The CIA wanted assurance that the techniques would not violate laws against torture.
Bybee provided that assurance in chillingly detached prose. Here are some highlights:
Prolonged sleep deprivation is acceptable because "it cannot be said to constitute a threat of severe physical pain or suffering from the perspective of a reasonable person in Zubaydah's position." Indeed, "it is not uncommon for someone to be deprived of sleep for 72 hours and still perform excellently on visual-spatial motor tasks. ... In one case, even after 11 days of deprivation, no psychosis or permanent brain damage occurred. ... [T]he effects remit after a few good nights of sleep."
"Cramped confinement" for up to 18 hours in complete darkness in a "container" just large enough for "the individual" to "stand up or sit down" is fine because "[w]e have no information ... that the limited duration for which the individual is kept in the boxes causes any substantial physical pain," and "the use of the confinement boxes does not constitute a procedure calculated to disrupt profoundly the senses or personality."
It's OK to put insects in Zubaydah's confinement box, knowing "he appears to have a fear of insects," because, "though the introduction of an insect may produce trepidation in Zubaydah ... it certainly does not cause physical pain." However, it's best not to tell him there will be insects in the box: "If you do so ... you must inform him that the insects will not have a sting that would produce death or severe pain."
"A variety of stress positions may be used" for long periods because they merely "involve the use of muscle fatigue to encourage cooperation and do not themselves constitute the infliction of severe physical pain or suffering."
Go ahead and waterboard him.
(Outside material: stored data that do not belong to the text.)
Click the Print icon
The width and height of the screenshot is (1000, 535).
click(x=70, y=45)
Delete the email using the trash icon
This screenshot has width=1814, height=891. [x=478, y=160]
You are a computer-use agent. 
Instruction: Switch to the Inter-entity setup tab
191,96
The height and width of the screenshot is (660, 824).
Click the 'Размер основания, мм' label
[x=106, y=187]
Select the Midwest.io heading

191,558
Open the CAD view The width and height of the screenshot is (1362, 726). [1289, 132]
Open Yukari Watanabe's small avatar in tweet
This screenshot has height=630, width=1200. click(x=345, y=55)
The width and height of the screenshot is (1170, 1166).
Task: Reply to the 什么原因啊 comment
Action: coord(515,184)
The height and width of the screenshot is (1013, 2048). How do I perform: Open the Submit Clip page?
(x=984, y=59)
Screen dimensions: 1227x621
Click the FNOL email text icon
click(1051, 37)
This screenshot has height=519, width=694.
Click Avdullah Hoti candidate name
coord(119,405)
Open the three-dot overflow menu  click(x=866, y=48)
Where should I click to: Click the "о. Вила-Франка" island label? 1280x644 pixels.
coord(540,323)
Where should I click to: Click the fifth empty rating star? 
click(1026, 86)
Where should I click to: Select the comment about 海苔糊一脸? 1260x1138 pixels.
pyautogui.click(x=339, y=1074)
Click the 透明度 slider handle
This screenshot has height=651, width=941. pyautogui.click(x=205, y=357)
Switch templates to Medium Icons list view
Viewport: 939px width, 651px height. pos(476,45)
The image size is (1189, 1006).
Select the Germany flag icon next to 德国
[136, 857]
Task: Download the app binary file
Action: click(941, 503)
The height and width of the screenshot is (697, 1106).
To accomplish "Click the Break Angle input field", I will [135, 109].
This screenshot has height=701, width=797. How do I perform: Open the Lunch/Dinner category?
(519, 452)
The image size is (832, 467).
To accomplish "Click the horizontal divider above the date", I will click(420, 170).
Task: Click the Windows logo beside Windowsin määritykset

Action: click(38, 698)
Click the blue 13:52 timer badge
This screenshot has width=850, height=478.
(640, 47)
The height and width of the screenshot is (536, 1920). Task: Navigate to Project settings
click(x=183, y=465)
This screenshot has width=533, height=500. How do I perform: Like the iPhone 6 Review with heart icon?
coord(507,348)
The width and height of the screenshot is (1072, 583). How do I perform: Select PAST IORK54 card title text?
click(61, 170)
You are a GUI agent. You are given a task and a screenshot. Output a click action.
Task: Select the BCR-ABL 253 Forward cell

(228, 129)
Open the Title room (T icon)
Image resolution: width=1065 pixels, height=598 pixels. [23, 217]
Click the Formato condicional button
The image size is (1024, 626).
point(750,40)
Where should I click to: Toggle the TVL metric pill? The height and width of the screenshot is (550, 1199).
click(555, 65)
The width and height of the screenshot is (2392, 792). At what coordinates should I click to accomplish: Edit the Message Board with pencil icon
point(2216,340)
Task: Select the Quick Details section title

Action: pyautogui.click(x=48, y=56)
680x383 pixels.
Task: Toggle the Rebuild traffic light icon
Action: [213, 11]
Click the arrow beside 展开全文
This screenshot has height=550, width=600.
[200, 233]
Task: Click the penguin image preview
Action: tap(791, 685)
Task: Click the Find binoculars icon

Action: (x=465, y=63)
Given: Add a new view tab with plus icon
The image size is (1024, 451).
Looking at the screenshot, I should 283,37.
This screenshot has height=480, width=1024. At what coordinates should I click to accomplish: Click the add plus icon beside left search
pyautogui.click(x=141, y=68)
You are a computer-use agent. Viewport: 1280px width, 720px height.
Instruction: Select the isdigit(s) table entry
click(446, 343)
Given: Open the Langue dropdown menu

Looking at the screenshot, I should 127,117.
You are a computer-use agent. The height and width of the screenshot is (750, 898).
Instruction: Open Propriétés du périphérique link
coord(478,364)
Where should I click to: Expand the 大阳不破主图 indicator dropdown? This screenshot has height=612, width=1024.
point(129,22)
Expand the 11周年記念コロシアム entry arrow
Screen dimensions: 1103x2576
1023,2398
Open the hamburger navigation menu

Admittedly, the procedure "causes an increase in carbon-dioxide level in the individual's blood. This increase in the carbon-dioxide level stimulates increased effort to breathe. This effort plus the cloth [placed over the mouth and nose and saturated with water] produces the perception of 'suffocation and incipient panic,' i.e., the perception of drowning." But "although the subject may experience the fear or panic associated with the feeling of drowning, the waterboard does not inflict physical pain. ... The waterboard is simply a controlled acute episode."